I’d like to know the production configuration will work now, while all this is fresh in my mind, not in 60 days.
If a problem does arise when the production configuration hits the natural renewal cycle, I won’t be sitting in front of the server watching logs, and from my test, it seems like Caddy will fail and stop serving traffic for all domains. (I will enable monitoring, but let’s treat that as an aside).

For #3, perhaps systemd will restart the service? I’m not sure, and this seems like another reason to test the production configuration now.

So is there really no way to force renewal of the certificates? Certbot has this option via the “–force-renewal” argument, which I’ve successfully used in the past. I am aware of the caveats with regard to rate limits.

I think I can probably hack around this by deleting the existing certificates on disk, but I’d rather not resort to that if possible.

Whitestrake · May 3, 2018, 11:38pm

Caddy will never take your sites offline if it’s already serving them. Because you configured it to manage your certs and it ran into a problem, it failed straight away, and refused to start. This decision is designed to highlight critical issues so the administrator can fix them now rather than have them cause problems later.

NXDOMAIN means the name server indicated the domain does not exist. That sounds like a bit more than a transient Cloudflare API issue; that’s LetsEncrypt telling you a DNS lookup totally failed on their end.

The lack of TXT record for the first domain is interesting, since Caddy usually waits for DNS propagation before it tells LetsEncrypt to proceed. There’s some text missing from that log that outlines that process.

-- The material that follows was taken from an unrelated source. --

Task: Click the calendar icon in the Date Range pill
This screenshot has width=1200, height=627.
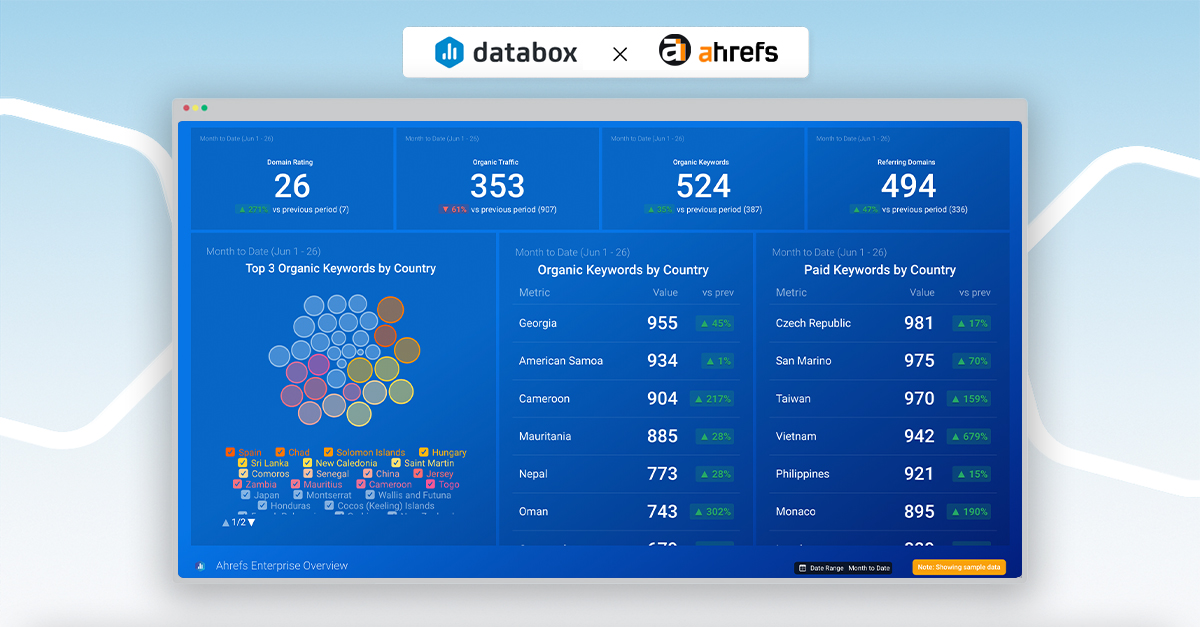Action: tap(802, 568)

To be unambiguous, there’s no flag or config you can use to tell Caddy to renew certificates on disk that are currently valid. Might have merit as a feature request.

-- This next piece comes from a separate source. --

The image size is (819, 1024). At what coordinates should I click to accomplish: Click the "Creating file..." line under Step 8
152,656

That’s what it’s there for; it’s identical to the production endpoint, with the exception of issuing untrusted certificates, for test purposes.

Once you’ve worked out the kinks in your last two domains on the staging server, run Caddy manually again against the production endpoint to generate the live certificates you need.

Caddy won’t ever bring your sites down (even if the certificates start failing to renew).

goldenratio · May 4, 2018, 6:36pm

Caddy will never take your sites offline if it’s already serving them. Because you configured it to manage your certs and it ran into a problem, it failed straight away, and refused to start. This decision is designed to highlight critical issues so the administrator can fix them now rather than have them cause problems later.

Caddy won’t ever bring your sites down (even if the certificates start failing to renew).

This all makes sense. Thanks for clarifying.

–

NXDOMAIN means the name server indicated the domain does not exist. That sounds like a bit more than a transient Cloudflare API issue; that’s LetsEncrypt telling you a DNS lookup totally failed on their end.

Except everything worked fine on the second manual run. I don’t have a good explanation for the NXDOMAIN issue either, but it worked fine only a minute or two later.

–

Once you’ve worked out the kinks in your last two domains on the staging server, run Caddy manually again against the production endpoint to generate the live certificates you need.

Oh… ha. That’s exactly what I needed. I just didn’t get that this would happen on a manual run. Thanks!

I think I’m all set now. The only odd thing I ran into is 1 of the 11 domains just would not get past the DNS validation until I manually created a TXT record on CloudFlare like “_acme-challenge.host.example.com”. After that it worked fine. I think there are some hiccups with the CloudFlare API.

Appreciate all your help @Whitestrake!

system · August 2, 2018, 6:36pm

This topic was automatically closed 90 days after the last reply. New replies are no longer allowed.